What is being asked
Copy each of the rows below word for word, keeping every line as it stands.

Supplied material
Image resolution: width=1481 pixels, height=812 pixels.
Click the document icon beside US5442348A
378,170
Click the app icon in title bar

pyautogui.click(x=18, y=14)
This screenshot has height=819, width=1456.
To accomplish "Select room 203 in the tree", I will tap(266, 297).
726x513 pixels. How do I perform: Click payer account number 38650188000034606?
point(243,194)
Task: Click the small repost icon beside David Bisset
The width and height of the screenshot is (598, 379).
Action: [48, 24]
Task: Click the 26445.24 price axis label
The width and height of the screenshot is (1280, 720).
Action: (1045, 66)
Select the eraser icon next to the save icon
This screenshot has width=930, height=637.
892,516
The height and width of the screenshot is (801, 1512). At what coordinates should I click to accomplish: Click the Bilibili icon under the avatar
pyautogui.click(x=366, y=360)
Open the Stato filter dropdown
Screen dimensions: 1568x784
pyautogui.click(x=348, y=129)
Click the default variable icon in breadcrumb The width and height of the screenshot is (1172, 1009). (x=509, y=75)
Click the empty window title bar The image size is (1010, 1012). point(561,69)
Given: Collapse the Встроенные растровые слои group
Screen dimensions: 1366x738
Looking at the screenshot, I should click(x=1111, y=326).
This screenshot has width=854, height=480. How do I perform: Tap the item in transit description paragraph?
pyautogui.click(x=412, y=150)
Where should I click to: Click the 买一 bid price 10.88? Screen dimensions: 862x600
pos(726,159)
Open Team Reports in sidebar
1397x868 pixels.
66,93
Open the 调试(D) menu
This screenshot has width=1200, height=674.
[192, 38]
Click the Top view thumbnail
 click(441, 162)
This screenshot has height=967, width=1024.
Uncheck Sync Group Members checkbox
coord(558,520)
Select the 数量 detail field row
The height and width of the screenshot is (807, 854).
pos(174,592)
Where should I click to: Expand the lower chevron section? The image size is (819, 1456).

Task solution
Image resolution: width=1481 pixels, height=812 pixels.
Click the document icon beside US5442348A
378,170
Click the app icon in title bar

pyautogui.click(x=18, y=14)
This screenshot has height=819, width=1456.
To accomplish "Select room 203 in the tree", I will tap(266, 297).
726x513 pixels. How do I perform: Click payer account number 38650188000034606?
point(243,194)
Task: Click the small repost icon beside David Bisset
The width and height of the screenshot is (598, 379).
Action: [48, 24]
Task: Click the 26445.24 price axis label
The width and height of the screenshot is (1280, 720).
Action: (1045, 66)
Select the eraser icon next to the save icon
This screenshot has width=930, height=637.
892,516
The height and width of the screenshot is (801, 1512). At what coordinates should I click to accomplish: Click the Bilibili icon under the avatar
pyautogui.click(x=366, y=360)
Open the Stato filter dropdown
Screen dimensions: 1568x784
pyautogui.click(x=348, y=129)
Click the default variable icon in breadcrumb The width and height of the screenshot is (1172, 1009). (x=509, y=75)
Click the empty window title bar The image size is (1010, 1012). point(561,69)
Given: Collapse the Встроенные растровые слои group
Screen dimensions: 1366x738
Looking at the screenshot, I should click(x=1111, y=326).
This screenshot has width=854, height=480. How do I perform: Tap the item in transit description paragraph?
pyautogui.click(x=412, y=150)
Where should I click to: Click the 买一 bid price 10.88? Screen dimensions: 862x600
pos(726,159)
Open Team Reports in sidebar
1397x868 pixels.
66,93
Open the 调试(D) menu
This screenshot has width=1200, height=674.
[192, 38]
Click the Top view thumbnail
 click(441, 162)
This screenshot has height=967, width=1024.
Uncheck Sync Group Members checkbox
coord(558,520)
Select the 数量 detail field row
The height and width of the screenshot is (807, 854).
pos(174,592)
Where should I click to: Expand the lower chevron section? The image size is (819, 1456).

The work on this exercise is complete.